One area of consumer sales is that if an item is priced cheap it will be perceived as cheap and skipped. At the same time a cheap price leaves less money for advertising, for handling returns, warranty replacements, answering questions about the product, paying for the storage of yet unsold product, and so on.
 
Thank you so much for your comment…that is definitely something to consider. I see a hole in the market… tanks seem to be really expensive or they are basically a rubbermaid trash can with an aerator…I hope to make something in the middle…even the trash cans are 100$.
 
The company went out of business.
That should tell you something about the market conditions.

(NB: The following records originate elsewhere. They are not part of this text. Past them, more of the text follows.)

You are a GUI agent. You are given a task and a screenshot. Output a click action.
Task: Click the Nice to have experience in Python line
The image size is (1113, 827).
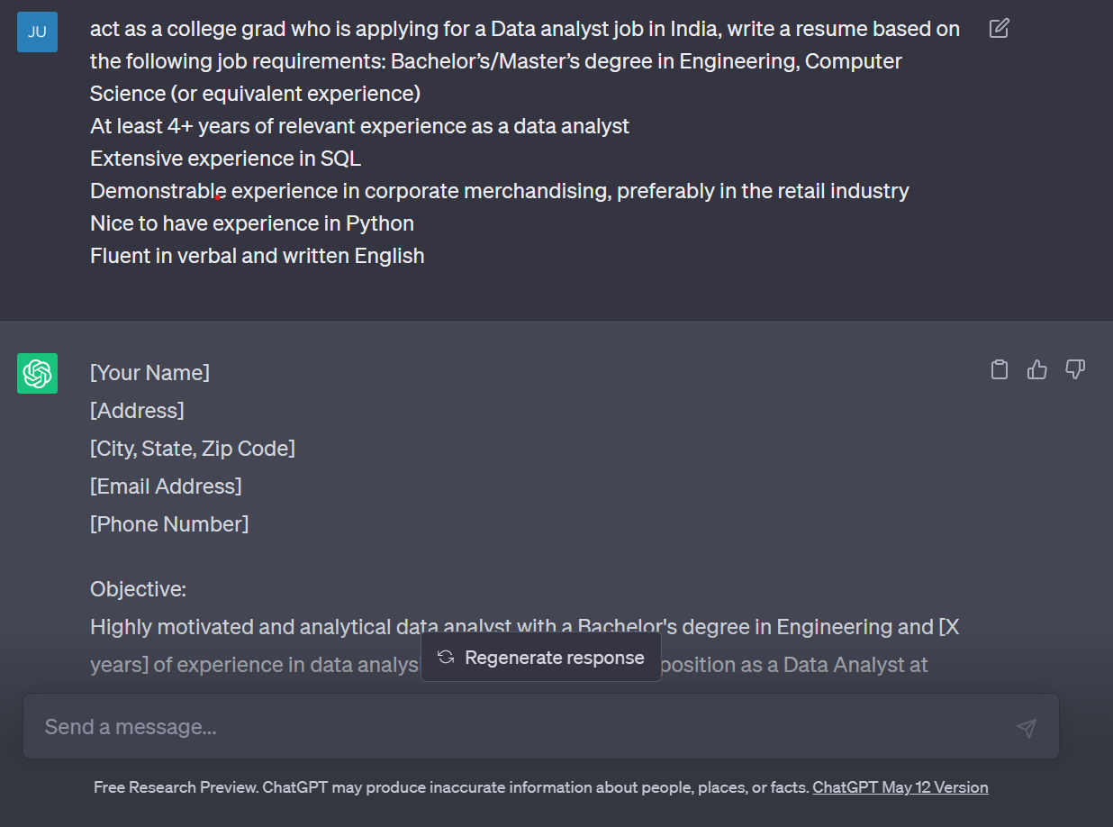tap(252, 223)
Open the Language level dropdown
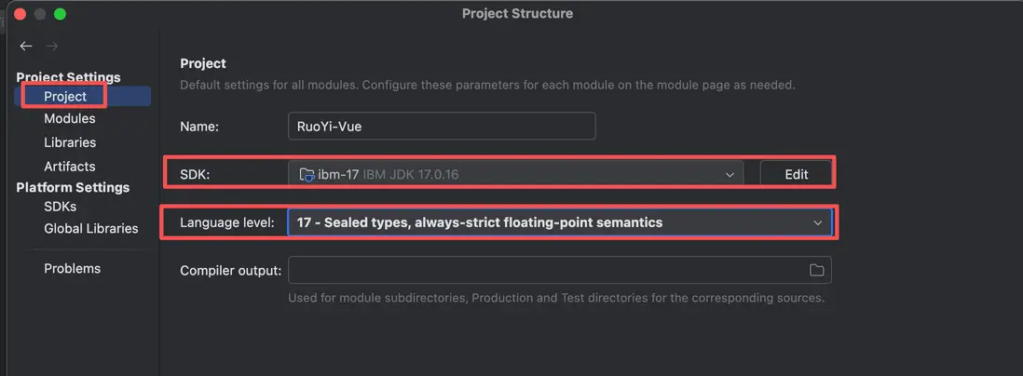This screenshot has width=1023, height=376. tap(559, 222)
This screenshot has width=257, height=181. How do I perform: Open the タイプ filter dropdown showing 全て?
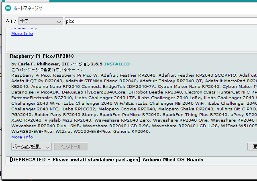coord(40,21)
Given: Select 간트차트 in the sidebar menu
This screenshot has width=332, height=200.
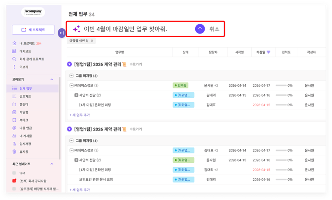Looking at the screenshot, I should pyautogui.click(x=25, y=96).
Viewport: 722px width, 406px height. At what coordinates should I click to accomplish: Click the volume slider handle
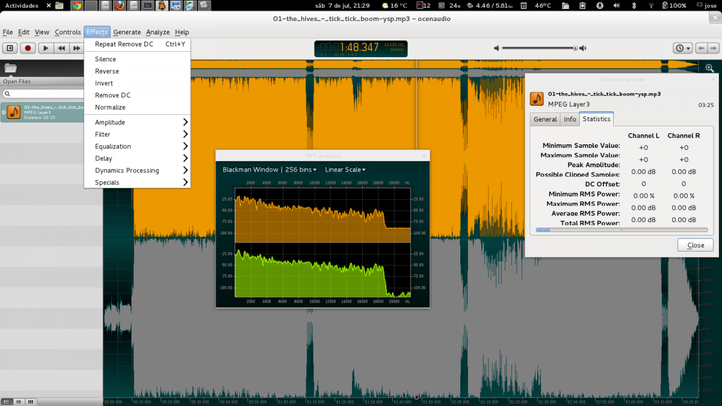click(575, 48)
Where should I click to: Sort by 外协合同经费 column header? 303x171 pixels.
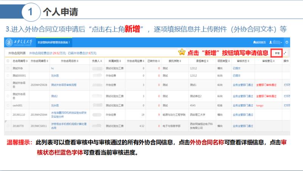tap(134, 61)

The tank in your pictures doesn't look rotomolded. Regardless, rotomold tooling is expensive.

Buy a cheap bucket. Design a top.
 
Thank you so much for your insight. I seriously might be barking up the wrong tree with my idea. How do you believe the tank in the picture is manufactured? I know the top hatch is made from marine starboard…
 
Why would rotomolding tooling be so expensive? It's a closed metal container that is exposed to a relatively low heat and no pressure is applied.

The heating oven for a large rotomold is moderately expensive just from the size.

If one is using a curing resin there's no need for an oven.

That bucket in the ad is injection molded and that is, because of the pressure required and the areas exposed to that pressure, an expensive mold.
 
They seem cheaper when I look but maybe you're after something more complex?


Define your requirements, but plenty of DIY videos to choose from to see which could work.